Start of Listed entries
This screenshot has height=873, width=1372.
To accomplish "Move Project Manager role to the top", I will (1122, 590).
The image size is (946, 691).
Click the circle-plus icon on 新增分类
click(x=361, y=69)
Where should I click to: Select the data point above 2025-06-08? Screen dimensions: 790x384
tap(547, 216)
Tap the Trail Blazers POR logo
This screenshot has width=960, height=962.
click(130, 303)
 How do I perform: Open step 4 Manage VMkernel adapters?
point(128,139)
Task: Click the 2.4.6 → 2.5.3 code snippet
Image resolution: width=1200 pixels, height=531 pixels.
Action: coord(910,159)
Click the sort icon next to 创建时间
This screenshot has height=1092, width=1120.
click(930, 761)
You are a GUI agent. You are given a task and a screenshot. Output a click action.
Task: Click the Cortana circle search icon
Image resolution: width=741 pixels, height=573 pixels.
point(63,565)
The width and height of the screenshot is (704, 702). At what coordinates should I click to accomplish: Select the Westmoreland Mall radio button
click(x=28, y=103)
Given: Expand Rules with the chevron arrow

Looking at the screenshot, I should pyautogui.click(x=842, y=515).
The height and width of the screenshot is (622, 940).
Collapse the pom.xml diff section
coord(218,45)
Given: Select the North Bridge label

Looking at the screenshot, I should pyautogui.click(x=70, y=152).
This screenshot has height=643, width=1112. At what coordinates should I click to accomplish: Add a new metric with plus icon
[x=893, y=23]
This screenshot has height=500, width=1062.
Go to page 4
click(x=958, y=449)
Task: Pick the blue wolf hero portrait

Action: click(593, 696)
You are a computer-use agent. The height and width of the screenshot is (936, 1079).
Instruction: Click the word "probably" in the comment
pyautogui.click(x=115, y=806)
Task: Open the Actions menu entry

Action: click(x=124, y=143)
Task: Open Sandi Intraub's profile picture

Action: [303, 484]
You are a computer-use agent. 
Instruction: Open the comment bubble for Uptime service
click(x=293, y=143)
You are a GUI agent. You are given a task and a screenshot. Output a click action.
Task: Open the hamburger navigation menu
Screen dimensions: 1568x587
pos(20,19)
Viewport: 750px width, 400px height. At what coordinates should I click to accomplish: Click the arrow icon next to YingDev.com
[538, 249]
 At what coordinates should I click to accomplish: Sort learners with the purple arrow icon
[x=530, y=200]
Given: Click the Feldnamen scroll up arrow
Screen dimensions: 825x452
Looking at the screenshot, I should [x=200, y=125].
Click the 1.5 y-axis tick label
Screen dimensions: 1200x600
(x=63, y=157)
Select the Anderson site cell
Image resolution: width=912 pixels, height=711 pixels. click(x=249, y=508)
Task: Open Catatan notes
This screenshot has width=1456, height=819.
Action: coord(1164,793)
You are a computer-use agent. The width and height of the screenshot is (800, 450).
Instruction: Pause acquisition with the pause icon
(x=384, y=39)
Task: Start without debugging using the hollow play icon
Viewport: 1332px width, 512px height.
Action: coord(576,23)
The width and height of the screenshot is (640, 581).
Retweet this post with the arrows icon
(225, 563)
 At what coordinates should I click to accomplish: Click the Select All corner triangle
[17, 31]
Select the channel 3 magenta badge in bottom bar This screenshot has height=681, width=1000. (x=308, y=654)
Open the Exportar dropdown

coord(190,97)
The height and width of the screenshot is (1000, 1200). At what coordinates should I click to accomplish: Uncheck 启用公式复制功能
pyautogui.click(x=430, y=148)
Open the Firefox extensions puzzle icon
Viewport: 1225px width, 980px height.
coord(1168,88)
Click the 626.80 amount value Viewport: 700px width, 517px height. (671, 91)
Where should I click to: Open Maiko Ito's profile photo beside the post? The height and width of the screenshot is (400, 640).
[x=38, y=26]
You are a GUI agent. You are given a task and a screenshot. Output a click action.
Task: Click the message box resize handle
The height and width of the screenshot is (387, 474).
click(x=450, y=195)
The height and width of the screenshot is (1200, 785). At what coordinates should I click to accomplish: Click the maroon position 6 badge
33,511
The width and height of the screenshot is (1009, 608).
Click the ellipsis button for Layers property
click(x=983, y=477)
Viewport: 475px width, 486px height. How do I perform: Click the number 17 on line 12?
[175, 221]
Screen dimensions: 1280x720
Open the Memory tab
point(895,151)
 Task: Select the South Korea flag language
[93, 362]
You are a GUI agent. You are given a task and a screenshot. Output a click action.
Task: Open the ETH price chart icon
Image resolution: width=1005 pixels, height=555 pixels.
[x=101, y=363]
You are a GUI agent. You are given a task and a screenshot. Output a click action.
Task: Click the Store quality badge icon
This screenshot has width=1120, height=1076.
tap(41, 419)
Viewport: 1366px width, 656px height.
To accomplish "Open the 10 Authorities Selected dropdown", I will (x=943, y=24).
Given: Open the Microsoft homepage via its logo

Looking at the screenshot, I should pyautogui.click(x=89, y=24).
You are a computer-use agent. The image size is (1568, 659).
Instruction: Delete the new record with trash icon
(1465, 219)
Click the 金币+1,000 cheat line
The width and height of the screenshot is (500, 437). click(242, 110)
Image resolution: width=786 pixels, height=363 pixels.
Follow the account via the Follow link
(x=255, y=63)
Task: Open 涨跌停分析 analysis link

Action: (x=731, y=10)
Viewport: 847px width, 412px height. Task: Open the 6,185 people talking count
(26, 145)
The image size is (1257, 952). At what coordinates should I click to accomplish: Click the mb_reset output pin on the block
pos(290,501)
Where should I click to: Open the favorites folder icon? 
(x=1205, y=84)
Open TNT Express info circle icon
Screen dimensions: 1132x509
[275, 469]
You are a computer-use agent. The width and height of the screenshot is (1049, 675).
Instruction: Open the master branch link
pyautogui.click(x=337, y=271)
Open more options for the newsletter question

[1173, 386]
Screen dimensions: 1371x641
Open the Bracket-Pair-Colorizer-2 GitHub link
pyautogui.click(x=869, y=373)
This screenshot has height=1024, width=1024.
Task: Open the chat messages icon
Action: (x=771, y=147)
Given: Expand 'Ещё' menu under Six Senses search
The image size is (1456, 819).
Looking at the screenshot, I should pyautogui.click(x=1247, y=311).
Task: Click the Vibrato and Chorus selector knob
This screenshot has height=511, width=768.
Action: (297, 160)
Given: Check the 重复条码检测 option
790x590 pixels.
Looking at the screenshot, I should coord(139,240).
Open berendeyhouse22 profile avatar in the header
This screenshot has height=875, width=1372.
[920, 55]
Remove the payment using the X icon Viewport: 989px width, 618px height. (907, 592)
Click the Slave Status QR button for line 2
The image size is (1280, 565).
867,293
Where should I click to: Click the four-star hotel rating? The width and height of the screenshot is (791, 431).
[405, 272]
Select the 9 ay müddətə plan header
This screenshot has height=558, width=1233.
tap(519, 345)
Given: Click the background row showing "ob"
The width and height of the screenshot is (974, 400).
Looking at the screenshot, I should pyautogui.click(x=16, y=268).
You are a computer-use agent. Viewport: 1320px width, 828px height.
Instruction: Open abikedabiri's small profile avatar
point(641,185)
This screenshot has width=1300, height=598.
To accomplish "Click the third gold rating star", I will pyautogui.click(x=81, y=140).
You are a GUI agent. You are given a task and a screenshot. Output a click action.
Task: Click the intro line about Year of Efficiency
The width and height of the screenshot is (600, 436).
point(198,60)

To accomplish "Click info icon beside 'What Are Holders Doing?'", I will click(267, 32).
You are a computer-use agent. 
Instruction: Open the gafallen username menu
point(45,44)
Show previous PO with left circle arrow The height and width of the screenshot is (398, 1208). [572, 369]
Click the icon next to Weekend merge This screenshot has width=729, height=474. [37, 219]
End of Listed entries
## Work instructions
Within the listing above, the range opens at the line with "Open the Memory tab" and closes at the line with "Given: Expand 'Ещё'". Reproduce exactly the lines of that range, including both ends.

## Answer space
Open the Memory tab
point(895,151)
 Task: Select the South Korea flag language
[93, 362]
You are a GUI agent. You are given a task and a screenshot. Output a click action.
Task: Open the ETH price chart icon
Image resolution: width=1005 pixels, height=555 pixels.
[x=101, y=363]
You are a GUI agent. You are given a task and a screenshot. Output a click action.
Task: Click the Store quality badge icon
This screenshot has width=1120, height=1076.
tap(41, 419)
Viewport: 1366px width, 656px height.
To accomplish "Open the 10 Authorities Selected dropdown", I will (x=943, y=24).
Given: Open the Microsoft homepage via its logo

Looking at the screenshot, I should pyautogui.click(x=89, y=24).
You are a computer-use agent. The image size is (1568, 659).
Instruction: Delete the new record with trash icon
(1465, 219)
Click the 金币+1,000 cheat line
The width and height of the screenshot is (500, 437). click(242, 110)
Image resolution: width=786 pixels, height=363 pixels.
Follow the account via the Follow link
(x=255, y=63)
Task: Open 涨跌停分析 analysis link

Action: (x=731, y=10)
Viewport: 847px width, 412px height. Task: Open the 6,185 people talking count
(26, 145)
The image size is (1257, 952). At what coordinates should I click to accomplish: Click the mb_reset output pin on the block
pos(290,501)
Where should I click to: Open the favorites folder icon? 
(x=1205, y=84)
Open TNT Express info circle icon
Screen dimensions: 1132x509
[275, 469]
You are a computer-use agent. The width and height of the screenshot is (1049, 675).
Instruction: Open the master branch link
pyautogui.click(x=337, y=271)
Open more options for the newsletter question

[1173, 386]
Screen dimensions: 1371x641
Open the Bracket-Pair-Colorizer-2 GitHub link
pyautogui.click(x=869, y=373)
This screenshot has height=1024, width=1024.
Task: Open the chat messages icon
Action: (x=771, y=147)
Given: Expand 'Ещё' menu under Six Senses search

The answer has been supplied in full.